29 Nov Where are you moving to?
Are you moving into a new House or a Home?
Although life is ever changing, yet some landmark decisions bring in significant changes in our life. Our family, friends, work, and home play the vital role. Here we are exploring three stages when a decision on Home becomes essential and exploring ignorance and ideas.
PHASE ONE – Home away
It was a change of House for me, as my Home remained there where my Home was. My home stayed there where my home was. From the sinkable feeling at the Youth Hostels Bed to the almost open Space in our Hostel, we had settled, in fact, fast enough.
Hours were passing like minutes, yet there were times in the day when the moments would get stuck, to where I felt I belonged.
It was not the time of mobile phones; neither did we need nor did we have a phone at our den, we would go and queue up a PCO (Public Calling Booth) a post trunk call era, so to say.
There were some who would chat for long; there were some who would be very fast, like lightning and want to make a point that they made the fastest call of the day if not a year. Some would keep an eye on time meter, and some merely ignorant reader.
In the queue of calling booth, we would play guess games looking at the callers. Noticing varied emotions, notions, reactions, actions, perceptions that I cannot explain, unlike to today’s robotic standard screen gazing, like a seeker on a telescope until he has that eureka moment.
Our calls were precise, filled with excitement and a standard set of questions; the limited predictive discussion was the most lucid and fulfilling discourse of the day. My parents would ask those specific questions, my mother on how the food was and my father stay relaxed.
After my Virtual trip home, it was time to go for studies and sleep soon after. As a result of that call, my bed diffuse homely scent and my lullaby would get louder in my head; in fact, they had reappeared after more than a decade.
PHASE TWO – Home away from Home
Immediately after my marriage, we lived with my parents for a couple of days, soon to shift into our own home in a different city. These two houses are strikingly different from each other, while my parents’ home is brimming with energy my place in Delhi was like a plain-Jane studio.
In fact, this studio turned out to be the best thing for my wife as it gave her along with me an opportunity to build things from scratch one by one over the days weeks and months to come.
Everything had changed for her from the location, family, friends, routine overall lifestyle, and everything else about home its scent, vibration, and energy, the idea of settling in a pre-set home was not there, and that became a robust tool for getting settled with a full sense of ownership.
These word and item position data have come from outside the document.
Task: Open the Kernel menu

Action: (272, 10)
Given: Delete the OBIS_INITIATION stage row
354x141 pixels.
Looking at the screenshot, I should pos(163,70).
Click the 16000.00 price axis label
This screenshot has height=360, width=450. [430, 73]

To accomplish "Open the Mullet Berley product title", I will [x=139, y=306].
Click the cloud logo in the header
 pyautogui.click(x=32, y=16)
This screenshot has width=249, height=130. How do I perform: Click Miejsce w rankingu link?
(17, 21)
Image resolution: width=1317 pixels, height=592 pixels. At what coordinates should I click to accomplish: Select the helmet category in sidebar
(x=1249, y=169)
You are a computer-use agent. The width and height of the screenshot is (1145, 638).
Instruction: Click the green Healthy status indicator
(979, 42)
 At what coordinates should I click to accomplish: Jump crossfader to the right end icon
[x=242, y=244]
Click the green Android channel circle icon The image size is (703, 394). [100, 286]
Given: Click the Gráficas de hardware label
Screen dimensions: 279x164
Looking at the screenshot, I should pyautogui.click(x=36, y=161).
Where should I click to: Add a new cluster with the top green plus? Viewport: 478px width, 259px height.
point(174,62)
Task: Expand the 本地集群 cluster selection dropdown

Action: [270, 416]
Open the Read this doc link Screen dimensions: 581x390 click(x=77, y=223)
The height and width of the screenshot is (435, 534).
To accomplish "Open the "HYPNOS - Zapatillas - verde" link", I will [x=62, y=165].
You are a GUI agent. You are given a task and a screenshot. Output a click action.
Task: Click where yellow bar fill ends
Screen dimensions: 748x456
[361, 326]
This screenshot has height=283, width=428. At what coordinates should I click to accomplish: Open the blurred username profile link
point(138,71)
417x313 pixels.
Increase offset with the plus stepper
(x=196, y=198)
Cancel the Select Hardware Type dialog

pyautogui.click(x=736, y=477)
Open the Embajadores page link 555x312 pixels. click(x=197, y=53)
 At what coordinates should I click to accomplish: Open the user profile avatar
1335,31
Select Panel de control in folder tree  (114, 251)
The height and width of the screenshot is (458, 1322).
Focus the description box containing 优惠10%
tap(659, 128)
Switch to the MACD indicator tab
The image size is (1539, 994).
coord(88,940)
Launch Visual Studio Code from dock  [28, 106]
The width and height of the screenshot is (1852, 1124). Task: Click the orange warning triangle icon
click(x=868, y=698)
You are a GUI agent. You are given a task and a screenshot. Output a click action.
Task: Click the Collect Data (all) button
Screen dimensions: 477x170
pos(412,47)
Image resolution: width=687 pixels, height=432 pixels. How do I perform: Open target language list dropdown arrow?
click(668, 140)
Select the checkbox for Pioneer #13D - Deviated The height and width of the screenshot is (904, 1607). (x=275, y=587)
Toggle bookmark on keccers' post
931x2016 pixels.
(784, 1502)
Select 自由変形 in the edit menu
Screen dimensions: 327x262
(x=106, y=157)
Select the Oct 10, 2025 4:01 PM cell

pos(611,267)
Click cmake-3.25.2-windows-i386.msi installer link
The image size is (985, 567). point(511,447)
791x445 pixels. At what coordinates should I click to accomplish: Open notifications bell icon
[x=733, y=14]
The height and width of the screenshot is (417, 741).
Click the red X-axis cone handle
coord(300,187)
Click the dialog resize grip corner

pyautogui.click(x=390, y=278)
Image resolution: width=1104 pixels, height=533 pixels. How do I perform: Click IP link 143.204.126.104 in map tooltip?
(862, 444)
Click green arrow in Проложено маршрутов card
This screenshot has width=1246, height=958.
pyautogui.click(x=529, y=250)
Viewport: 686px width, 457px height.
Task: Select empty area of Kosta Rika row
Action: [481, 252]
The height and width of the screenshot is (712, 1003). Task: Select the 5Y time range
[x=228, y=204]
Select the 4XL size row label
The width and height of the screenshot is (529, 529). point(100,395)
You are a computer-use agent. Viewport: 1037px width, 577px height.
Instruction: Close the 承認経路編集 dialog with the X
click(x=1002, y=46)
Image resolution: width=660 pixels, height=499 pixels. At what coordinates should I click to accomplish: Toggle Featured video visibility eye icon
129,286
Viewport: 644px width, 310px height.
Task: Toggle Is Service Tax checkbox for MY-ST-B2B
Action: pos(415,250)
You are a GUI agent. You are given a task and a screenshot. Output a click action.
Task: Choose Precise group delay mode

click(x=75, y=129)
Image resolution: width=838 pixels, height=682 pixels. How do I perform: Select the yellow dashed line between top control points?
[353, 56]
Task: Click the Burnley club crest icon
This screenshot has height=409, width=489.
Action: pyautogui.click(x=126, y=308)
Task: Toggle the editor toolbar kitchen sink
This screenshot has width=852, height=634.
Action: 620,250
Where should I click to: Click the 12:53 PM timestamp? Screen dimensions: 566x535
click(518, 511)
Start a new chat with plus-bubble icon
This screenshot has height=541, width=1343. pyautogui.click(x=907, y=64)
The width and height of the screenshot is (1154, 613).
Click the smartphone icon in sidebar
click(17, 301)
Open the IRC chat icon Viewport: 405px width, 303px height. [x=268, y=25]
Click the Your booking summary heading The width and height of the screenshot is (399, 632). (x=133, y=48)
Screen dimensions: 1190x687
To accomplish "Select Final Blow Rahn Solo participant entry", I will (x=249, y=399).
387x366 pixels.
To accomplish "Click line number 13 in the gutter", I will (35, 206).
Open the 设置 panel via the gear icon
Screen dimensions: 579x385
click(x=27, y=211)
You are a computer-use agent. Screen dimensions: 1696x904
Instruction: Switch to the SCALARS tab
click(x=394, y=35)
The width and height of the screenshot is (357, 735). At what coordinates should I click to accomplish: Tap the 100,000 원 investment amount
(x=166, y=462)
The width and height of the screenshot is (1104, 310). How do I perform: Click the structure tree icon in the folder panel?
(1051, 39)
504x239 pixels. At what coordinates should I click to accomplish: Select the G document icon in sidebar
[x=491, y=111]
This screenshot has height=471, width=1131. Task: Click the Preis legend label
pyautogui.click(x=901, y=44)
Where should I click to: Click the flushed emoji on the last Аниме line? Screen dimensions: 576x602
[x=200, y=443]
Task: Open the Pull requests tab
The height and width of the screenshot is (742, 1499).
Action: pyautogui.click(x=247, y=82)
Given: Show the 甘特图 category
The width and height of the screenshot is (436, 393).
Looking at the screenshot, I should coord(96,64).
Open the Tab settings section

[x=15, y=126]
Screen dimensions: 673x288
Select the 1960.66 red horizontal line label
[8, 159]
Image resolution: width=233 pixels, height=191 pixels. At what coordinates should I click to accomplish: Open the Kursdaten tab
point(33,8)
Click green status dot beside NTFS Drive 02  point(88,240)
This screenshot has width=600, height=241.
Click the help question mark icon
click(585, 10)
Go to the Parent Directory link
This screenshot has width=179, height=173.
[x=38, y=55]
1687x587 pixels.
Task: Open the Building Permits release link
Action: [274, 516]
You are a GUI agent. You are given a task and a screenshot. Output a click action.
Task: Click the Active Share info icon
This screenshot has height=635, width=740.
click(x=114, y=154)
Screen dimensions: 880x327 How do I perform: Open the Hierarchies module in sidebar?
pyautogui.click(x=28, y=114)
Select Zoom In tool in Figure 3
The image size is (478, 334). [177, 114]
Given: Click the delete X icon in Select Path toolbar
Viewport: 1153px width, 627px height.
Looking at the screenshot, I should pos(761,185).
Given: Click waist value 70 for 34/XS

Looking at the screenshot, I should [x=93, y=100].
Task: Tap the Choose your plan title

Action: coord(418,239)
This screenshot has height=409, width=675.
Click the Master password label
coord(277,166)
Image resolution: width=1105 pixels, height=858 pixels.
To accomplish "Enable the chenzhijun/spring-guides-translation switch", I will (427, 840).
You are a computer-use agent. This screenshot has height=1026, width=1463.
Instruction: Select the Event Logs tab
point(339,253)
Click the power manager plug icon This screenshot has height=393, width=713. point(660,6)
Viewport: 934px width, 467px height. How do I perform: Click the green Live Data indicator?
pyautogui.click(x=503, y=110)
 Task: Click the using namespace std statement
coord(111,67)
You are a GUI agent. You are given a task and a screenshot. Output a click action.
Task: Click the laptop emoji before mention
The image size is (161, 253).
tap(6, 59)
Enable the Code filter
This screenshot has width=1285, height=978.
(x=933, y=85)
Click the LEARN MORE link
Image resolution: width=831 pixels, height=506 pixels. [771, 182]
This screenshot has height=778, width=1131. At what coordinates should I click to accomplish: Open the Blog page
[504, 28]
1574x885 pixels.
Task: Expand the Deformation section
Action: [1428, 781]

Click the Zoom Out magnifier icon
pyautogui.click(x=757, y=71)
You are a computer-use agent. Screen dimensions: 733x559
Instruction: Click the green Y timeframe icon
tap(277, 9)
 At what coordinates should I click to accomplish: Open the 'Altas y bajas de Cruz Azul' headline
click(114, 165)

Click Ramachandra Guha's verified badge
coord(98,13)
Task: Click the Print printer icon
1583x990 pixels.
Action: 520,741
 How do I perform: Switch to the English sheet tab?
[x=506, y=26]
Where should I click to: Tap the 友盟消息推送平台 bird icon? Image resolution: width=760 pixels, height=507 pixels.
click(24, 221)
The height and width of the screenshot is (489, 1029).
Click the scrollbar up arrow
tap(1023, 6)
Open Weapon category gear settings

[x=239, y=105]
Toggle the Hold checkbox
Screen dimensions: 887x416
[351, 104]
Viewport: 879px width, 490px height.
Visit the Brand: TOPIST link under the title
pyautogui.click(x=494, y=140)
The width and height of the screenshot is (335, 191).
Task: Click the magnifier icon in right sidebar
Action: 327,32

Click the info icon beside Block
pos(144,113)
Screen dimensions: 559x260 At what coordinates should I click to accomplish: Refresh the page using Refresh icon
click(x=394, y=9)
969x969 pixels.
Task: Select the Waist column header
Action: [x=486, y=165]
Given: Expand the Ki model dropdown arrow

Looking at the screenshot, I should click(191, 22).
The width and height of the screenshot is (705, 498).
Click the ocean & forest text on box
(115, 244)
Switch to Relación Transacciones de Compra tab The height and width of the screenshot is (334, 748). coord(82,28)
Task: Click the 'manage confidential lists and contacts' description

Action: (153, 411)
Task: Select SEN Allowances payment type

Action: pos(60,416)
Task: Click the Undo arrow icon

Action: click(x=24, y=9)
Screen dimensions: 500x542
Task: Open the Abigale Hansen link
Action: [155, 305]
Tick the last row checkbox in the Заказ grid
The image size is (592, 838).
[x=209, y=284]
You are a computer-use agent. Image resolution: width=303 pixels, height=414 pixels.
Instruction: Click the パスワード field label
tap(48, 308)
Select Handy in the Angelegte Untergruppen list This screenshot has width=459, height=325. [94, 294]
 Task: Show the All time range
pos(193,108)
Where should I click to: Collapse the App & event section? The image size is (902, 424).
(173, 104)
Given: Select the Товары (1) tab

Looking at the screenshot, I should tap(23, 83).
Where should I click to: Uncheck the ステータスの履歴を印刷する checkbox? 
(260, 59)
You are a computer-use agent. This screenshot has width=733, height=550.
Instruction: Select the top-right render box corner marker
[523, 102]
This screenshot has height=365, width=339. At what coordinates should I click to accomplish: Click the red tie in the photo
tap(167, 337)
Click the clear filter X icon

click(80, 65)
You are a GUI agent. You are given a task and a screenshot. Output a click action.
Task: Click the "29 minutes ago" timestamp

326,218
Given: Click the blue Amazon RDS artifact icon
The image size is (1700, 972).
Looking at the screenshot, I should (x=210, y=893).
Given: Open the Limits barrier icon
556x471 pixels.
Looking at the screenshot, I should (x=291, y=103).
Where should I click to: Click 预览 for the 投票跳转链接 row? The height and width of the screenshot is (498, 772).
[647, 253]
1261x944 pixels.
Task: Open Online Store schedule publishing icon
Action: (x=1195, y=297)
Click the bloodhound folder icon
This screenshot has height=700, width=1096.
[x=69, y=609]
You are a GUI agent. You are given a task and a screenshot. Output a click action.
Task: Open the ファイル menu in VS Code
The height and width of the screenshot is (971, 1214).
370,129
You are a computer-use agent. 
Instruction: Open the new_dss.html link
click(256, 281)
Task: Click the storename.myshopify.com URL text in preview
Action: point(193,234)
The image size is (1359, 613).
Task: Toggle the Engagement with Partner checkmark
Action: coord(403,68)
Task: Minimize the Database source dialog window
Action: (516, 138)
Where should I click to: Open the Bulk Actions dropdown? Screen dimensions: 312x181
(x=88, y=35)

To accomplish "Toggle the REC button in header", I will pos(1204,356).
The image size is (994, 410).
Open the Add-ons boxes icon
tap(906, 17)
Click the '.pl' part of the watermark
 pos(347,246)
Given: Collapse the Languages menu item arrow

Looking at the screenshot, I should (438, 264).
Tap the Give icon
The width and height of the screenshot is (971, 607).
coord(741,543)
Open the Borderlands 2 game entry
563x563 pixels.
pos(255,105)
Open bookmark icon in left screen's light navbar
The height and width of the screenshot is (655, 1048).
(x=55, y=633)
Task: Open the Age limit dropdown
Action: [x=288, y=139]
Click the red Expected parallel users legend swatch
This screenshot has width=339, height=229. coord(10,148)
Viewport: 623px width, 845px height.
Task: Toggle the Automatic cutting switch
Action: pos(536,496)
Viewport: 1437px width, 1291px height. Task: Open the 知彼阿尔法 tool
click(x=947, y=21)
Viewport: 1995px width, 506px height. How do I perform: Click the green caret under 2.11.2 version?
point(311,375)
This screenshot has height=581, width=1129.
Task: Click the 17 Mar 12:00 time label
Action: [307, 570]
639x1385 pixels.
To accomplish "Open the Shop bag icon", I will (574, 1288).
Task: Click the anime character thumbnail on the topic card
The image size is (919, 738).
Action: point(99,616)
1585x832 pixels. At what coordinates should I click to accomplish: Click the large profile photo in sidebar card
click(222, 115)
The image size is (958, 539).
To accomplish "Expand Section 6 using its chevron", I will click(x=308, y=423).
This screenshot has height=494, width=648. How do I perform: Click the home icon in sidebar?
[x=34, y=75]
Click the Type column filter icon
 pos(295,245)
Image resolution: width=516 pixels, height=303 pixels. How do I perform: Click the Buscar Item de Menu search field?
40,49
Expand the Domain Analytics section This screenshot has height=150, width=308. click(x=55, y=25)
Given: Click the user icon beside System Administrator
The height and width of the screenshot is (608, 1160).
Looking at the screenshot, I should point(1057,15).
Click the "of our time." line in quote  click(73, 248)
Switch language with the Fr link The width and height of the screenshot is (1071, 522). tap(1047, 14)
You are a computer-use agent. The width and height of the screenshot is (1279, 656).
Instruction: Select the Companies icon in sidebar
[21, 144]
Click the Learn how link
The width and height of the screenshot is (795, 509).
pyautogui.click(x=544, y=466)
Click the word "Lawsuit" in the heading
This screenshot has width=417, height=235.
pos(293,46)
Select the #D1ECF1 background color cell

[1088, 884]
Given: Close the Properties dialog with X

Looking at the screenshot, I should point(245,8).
We were going sailing smoothly, and this happened as we plunged together to set up our Home piece by piece. For us, it is another Home, away from our warm parental dome.
PHASE THREE – Change of Address
After shifting nineteen houses in my life and eight post marriage, we were moving into what we could call our home, it was ours, bought after a long wait and we were excited, our parents were delighted.
Got involved in designing and minute details wanting to give it a warm, cosy feel, I ended up spending little over six months to get in shape, the day of Graha Pravesh and there was still last-minute finishing touches pending at some places. We chose to ignore them and got involved with the ceremony, guests and housewarming get together with family and close friends.
“The excitement of living in your own house is just a state of mind, more so when you have been living on lease all your life. It turns out, our life is indeed, a lease! “
Immediately, after shifting to my new house, I felt I didn’t belong here, and I wanted to remain flexible in choosing my work location and travel to see the world. I wanted to live in different places, in fact, many more I had lived in till date. Owning a House is nothing more than an orthodox way of looking at stability.
The house is nothing, and everything is home, and home does not ask ownership. It is where you live happily with your family, it’s where your heart is, it’s where you wish to move to, and it should not take away your freedom and mobility in the name of ownership.
Besides various things, your own house brings stability, but there is a trade-off, a silent one when you chose to ignore a lot of opportunities and occasions as we feel to belong to where our house is, ideally your home should belong to where your life is. It is nothing more than a change of address.